There is also the accelerating adoption of crypto (which we will address in an upcoming letter).  In countries where citizens have little to no trust in the government (in South Africa, 2 of 3 people don’t trust the electoral system) and where the last 10 years have seen declining wealth due to weakening currency and capital controls that limit the movement of money across borders, crypto and ultra fast lower cost payments are increasingly attractive.  We are seeing people and businesses in Africa vote with their wallets.  Crypto usage grew 1,200% last year to $105 billion —  close to the entire amount of tier 1 capital of Africa’s top 100 banks!

We are as you can read optimists, and also students of history.  It is clear that the internet genie in Africa is not going back into the bottle.  Historically, African banks have operated to serve the very few, mainly wealthy individuals and corporations.  They have failed to reach the masses to build more economic activity through traditional banking business lines like credit.  This is a missed opportunity for the banks, but more importantly a huge opportunity for disruption by technology innovators.

Capital compounding

While we are in the early innings of the venture curve, one profound change this year is that technology companies have the breadth of capital to go after legacy institutions, not just through superior business models but with increasingly strong balance sheets.  This year just ended is the first to have 10 financings of over $100M.  We will have several fintech (and other) category winners like we’ve seen in LatAm.  Technology models are perfectly suited to unblock the legacy systems that have made it incredibly hard and expensive to do business across much of the continent.  Global investors have entered the market and are ready to fund more innovation.  COVID helped accelerate digital trends and mandated highly efficient and broadly distributed investment decisions over Zoom.  Our prediction is we will see even larger rounds of financing in 2022 and beyond, especially for category winners where global growth investors look to “crown” a winner.

Information compounding

Founders across the continent have access to the very best people across sectors and geographies.  The founders of companies like Stitch have built tight networks across fintech ecosystems in Africa, US, Europe and Asia, and benefit from this information and network sharing.  This allows for companies irrespective of geography to tap into the very best thinking globally.  One benefit of being the last large ecosystem to attract at-scale venture funding is that we are able to study the very best models and build next generation companies that are unbounded by legacy constraints.
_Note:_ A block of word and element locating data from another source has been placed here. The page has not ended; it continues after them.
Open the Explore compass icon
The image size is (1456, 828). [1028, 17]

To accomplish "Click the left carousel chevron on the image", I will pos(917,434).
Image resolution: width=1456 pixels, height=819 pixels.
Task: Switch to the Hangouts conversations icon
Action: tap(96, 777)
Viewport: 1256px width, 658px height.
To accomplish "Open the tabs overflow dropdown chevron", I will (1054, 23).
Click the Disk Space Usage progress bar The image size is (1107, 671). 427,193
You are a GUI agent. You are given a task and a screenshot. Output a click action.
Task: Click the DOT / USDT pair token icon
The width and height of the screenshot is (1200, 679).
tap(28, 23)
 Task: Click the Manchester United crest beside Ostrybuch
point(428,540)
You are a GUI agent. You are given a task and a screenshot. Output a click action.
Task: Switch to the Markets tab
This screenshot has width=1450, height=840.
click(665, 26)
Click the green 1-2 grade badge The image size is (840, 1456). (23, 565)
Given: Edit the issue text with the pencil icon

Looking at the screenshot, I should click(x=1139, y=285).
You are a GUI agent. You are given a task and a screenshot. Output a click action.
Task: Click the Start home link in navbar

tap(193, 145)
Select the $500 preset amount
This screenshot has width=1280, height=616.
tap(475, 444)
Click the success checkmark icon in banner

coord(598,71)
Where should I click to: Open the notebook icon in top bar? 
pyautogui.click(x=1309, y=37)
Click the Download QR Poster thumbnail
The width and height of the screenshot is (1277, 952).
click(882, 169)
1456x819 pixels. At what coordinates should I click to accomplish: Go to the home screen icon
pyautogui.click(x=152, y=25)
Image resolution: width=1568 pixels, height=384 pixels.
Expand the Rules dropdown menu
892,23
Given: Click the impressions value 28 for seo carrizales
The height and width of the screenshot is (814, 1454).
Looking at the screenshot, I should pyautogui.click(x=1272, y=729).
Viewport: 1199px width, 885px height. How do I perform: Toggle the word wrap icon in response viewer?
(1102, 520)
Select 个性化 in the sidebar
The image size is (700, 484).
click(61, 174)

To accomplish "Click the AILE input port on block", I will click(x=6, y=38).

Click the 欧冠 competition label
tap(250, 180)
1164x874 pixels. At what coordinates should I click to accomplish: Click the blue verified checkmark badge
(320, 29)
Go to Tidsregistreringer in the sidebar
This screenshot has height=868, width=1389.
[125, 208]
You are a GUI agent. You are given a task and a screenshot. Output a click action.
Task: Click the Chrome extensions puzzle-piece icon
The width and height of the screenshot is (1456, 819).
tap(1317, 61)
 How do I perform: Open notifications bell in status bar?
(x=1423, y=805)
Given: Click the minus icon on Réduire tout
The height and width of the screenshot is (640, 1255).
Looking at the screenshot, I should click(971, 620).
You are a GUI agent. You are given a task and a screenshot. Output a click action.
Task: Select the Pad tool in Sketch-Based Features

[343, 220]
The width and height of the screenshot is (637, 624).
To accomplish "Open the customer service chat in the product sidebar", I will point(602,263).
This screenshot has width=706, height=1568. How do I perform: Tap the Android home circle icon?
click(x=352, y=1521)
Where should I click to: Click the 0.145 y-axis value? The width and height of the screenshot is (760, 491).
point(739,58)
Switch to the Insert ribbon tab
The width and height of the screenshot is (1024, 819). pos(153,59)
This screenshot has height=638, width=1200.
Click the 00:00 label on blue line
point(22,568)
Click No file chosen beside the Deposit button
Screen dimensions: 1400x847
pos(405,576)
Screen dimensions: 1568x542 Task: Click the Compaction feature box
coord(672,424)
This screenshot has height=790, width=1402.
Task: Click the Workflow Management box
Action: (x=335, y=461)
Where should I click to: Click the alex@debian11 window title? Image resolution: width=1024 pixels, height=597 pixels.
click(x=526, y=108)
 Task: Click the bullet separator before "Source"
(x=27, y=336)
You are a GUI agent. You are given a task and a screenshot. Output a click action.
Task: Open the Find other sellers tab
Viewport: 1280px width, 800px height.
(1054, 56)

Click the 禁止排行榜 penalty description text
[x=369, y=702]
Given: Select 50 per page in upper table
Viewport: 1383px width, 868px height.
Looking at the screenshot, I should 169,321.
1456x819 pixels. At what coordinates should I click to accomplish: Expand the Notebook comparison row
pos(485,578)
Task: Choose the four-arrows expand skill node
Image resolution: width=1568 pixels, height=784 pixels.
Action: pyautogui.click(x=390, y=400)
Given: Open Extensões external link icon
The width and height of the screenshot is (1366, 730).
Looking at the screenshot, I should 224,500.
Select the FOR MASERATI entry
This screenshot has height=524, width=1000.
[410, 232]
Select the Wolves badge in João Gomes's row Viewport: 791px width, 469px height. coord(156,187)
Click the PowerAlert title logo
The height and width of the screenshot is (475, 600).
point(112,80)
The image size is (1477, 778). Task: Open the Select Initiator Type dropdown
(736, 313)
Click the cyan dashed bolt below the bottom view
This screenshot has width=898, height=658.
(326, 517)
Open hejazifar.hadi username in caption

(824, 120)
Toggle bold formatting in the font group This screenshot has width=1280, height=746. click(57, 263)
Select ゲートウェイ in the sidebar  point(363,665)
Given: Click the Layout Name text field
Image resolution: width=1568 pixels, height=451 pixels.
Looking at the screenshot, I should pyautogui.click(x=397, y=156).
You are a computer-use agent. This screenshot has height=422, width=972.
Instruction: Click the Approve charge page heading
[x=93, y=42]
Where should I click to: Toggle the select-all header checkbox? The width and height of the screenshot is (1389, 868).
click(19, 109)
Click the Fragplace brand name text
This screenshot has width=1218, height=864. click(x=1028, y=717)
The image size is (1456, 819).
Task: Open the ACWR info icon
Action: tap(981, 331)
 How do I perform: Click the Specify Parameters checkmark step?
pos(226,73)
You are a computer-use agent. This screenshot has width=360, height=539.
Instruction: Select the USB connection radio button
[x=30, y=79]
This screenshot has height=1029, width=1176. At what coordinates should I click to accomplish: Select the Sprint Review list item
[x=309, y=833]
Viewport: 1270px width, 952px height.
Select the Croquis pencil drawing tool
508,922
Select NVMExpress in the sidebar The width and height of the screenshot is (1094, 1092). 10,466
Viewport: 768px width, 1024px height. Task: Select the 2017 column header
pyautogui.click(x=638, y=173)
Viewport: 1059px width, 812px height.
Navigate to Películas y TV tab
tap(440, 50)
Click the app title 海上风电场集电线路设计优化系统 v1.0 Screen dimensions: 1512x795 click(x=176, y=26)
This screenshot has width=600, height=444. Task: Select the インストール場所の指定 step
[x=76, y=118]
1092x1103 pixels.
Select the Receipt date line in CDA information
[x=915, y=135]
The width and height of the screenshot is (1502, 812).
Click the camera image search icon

The combination of compounding human capital, technology, infrastructure, capital and information sets the stage for innovation by a new generation of technology company founders.

An underappreciated point is belief compounding loops. Technology founders in Africa are today’s and tomorrow’s role models — a great phrase to sum it up “you can’t be what you don’t see.”  Aspiring entrepreneurs can see what Iyin and GB at Flutterwave have built, and what Kat, Carl and Lungi at Yoco and many others are building.  Inspiring the next generation of future founders to build.

LET’S GO!

In other news…

Lewis Hamilton’s MasterClass.  While Lewis didn’t win another world championship, he remains incredible.  This MasterClass is a great way to hear his insight on overcoming adversity and a champion’s mentality.  MasterClass requires a subscription, but this class alone is worth it.  Check it out here.

Nic Dlamini.  We wrote about Nic in our July update who was the only black athlete and first black South African to ride in the 2021 Tour de France.  We’ve spent time with Nic recently (both on the bike and off) and he is an inspiration to many, including aspiring riders across the continent.  Despite his success, massive barriers exist for young riders in Africa to compete globally.  Nic is one of only a few Africans who ride at this elite level.  As a firm, we will support competitors like Nic, who is carrying the flag for the sport.